Review and change the Ollama host before installing, especially if you handle sensitive prompts. Confirm that any cloud routing is acceptable, and expect Python/requests/curl/Ollama dependencies even though the registry metadata does not declare them.
Static analysis
No static analysis findings were reported for this release.
VirusTotal
VirusTotal findings are pending for this skill version.
Risk analysis
Artifact-based informational review of SKILL.md, metadata, install specs, static scan signals, and capability signals. ClawScan does not execute the skill or run runtime probes.
Private or sensitive prompts could be sent to a specific network host that may not be the user's intended local model server.
The router embeds the user's prompt in a request to a hard-coded LAN Ollama endpoint when model-based judging is used, so prompt contents may be sent to that service without endpoint scoping in metadata.
def __init__(self, ollama_host: str = "http://192.168.10.14:11434") ... response = requests.post(f"{self.ollama_host}/api/generate", json={"model": self.judge_model, "prompt": f"""... 用户请求:{prompt} ..."""Change the Ollama host to a user-controlled localhost or trusted server before use, and document/declare this data flow clearly.

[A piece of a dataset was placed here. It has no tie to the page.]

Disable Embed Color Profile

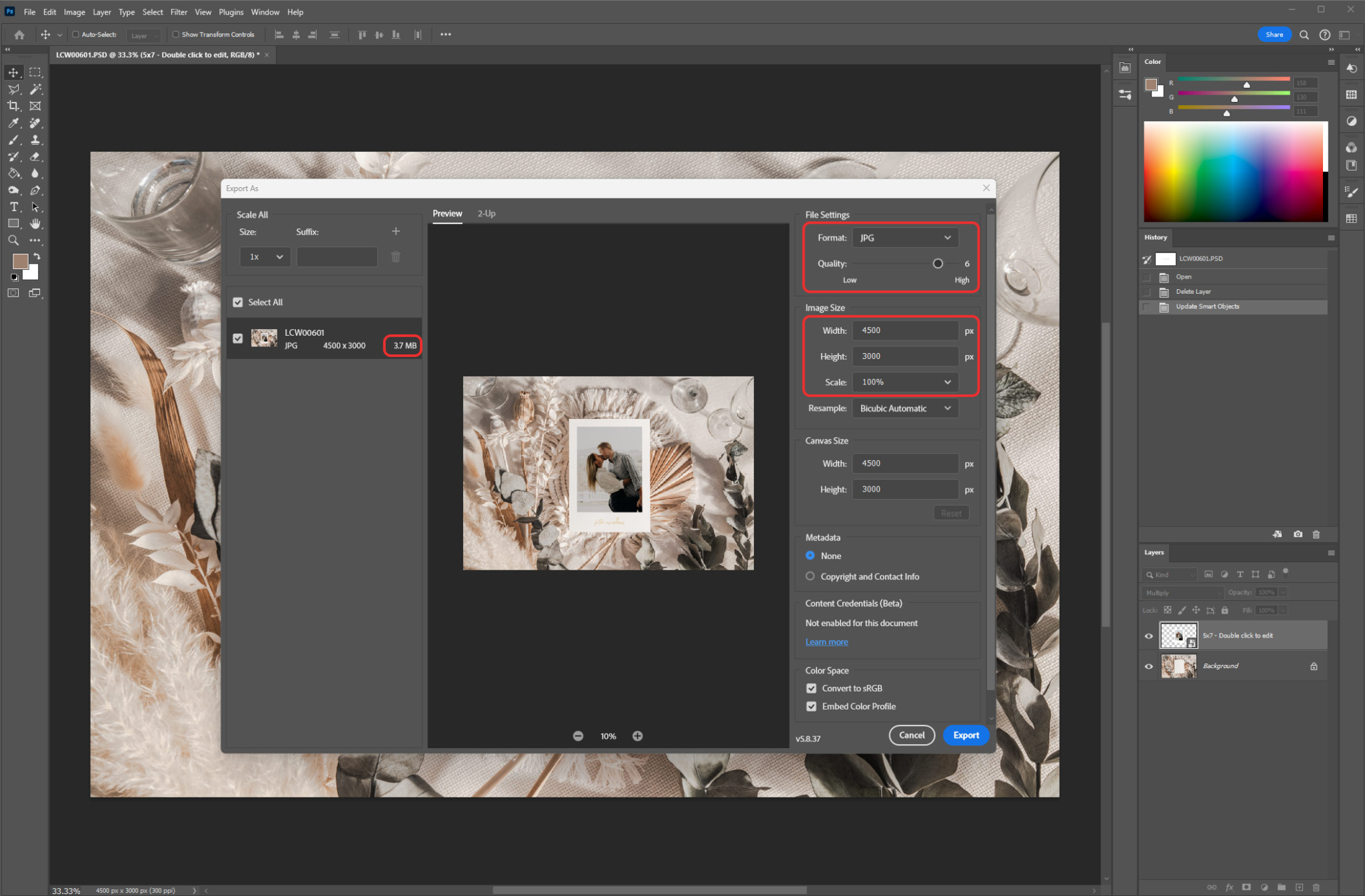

Running the skill may execute a local curl command and contact the configured LAN endpoint.
The skill spawns curl to query an Ollama model list. This is purpose-aligned model detection, but it is a local command and network call that users should expect and configure.
result = subprocess.run(["curl", "-s", "http://192.168.10.14:11434/api/tags"], capture_output=True, text=True, timeout=5)
Declare curl/Ollama requirements and avoid hard-coded endpoints; prefer configurable localhost defaults.
Future requests may be routed differently, potentially to a cloud model, after a failed local-model detection.
A transient detection failure can be persisted into models.json by disabling models, which can affect later routing decisions.
if model_id not in detected_models:
self.models[model_id]["enable"] = False
self.save_config()Make model-detection updates explicit, reversible, and visible to the user before saving changes.
Users may not realize extra local dependencies and services are needed until runtime.
The documentation references runtime dependencies while the registry metadata declares no required binaries, env vars, or install spec, so setup requirements are under-declared.
确保已安装requests库:`pip install requests`
Declare Python, requests, curl, Ollama, and any cloud-model requirements in metadata or setup instructions.